Zarra Masyithah, IX-1 smp
Tahun Tanpa Warna
Seluruh dunia akan merayakan kedatangan tahun yang baru. Sedangkan aku berada di suatu ruangan kecil yang sesekali terdengar suara tangisan lirih…
Desember 31, kakak sepupuku mencurahkan isi hatinya kepadaku tentang kisah percintaannya yang amat menyedihkan, yaitu dimana sahabat terbaiknya atau bisa juga disebut saudaranya sendiri yang merupakan saudaraku juga, merebut kekasihnya. Awalnya aku hanya diam dan merasa percintaan remaja itu merepotkan.
Januari 1, topik pembicaraan pun tiba-tiba berubah.. kakak sepupuku bercerita tentang dirinya, dia mengatakan kalau dia ada kanker di otak dan dia baru saja mengetahuinya seminggu yang lalu. Yang kutahu hanyalah dia pulang entah darimana sambil membawa plastik putih berisi botol-botol kecil. Waktu pun sudah menunjukkan pukul 12 lewat, aku berdiri lalu mengambil kalender yang sudah habis jangka hayatnya ke dalam tong sampah kecil yang berada di sudut ruangan.
Sepanjang hari aku mencoba menghela napasku berusaha untuk melepaskan beban yang baru saja kudapatkan, yaitu merahsiakan sesuatu. Akupun masuk ke kamar kakak sepupuku, sebelumnya kamar tersebut dipenuhi dengan buku-buku pelajaran yang berserakan dimana-mana karena tidak lama lagi kakak sepupuku akan menghadapi ujian akhir untuk menamatkan sekolah menengahnya. Tapi kini semua buku itu ditutup dan disimpan. Aku menyadari sesuatu.. sesuatu yang tidak perlu ditanyakan lagi.. jangka hayatnya juga akan habis tidak lama lagi.
Orang tuanya kakak sepupuku terlalu sibuk dengan pekerjaan masing-masing sehingga tidak pernah tahu-menahu kondisi anaknya, bahkan mereka sendiri sudah tidak tahu lagi apakah mereka memiliki anak atau tidak. Kakak sepupuku merupakan anak terakhir dari tiga bersaudara dan kedua kakaknya sudahpun berpijak ke masa perkuliahannya di tempat lain, sehingga mereka terkadang lupa kalau masih ada yang belum pergi. Bahkan teman terbaiknya itu tinggal berdekatan dan awalnya keluarga mereka sangat akrab dengan kakak sepupuku, sehingga setiap minggu dia pergi ke rumah temannya itu namun semenjak kejadian pada waktu itu.. perkelahian mulut hampir terjadi setiap harinya di antara mereka apabila orangtuanya kakak sepupuku sedang tiada di rumah, dan itu semua terjadi dalam waktu yang sangat lama.
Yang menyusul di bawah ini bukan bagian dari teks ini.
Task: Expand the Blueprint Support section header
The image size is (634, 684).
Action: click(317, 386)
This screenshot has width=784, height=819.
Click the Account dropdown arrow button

Setiap malamnya kakak sepupuku selalu bercerita tentang hari sekolahnya, katanya kakak sepupuku di fitnah, dijauhi oleh teman-temannya bahkan banyak sekali gosip-gosip aneh yang menyebar di sekolahnya, dan kakak sepupuku tidak tahu apa yang mereka gosipkan. Di karenakan kakekku dulunya adalah orang yang berkuasa dan terkenal di wilayah itu dan ayahnya juga banyak dikenal orang, sehingga gosip itu tidak hanya berdiam diri di satu tempat. Dan gosip itu pun sampai ke sekolahku, dan sepertinya aku juga akan menjadi sasaran selanjutnya.
Dari semua cerita yang sudah kudengar, tidak ada satupun yang benar bahkan yang terlihat akan kepalsuan ceritanya adalah kakak sepupuku disebut sebagai `kupu-kupu malam` yang sering merebut kekasih orang lain, setelah kuselidiki ternyata asalnya dari `sebelah rumah`.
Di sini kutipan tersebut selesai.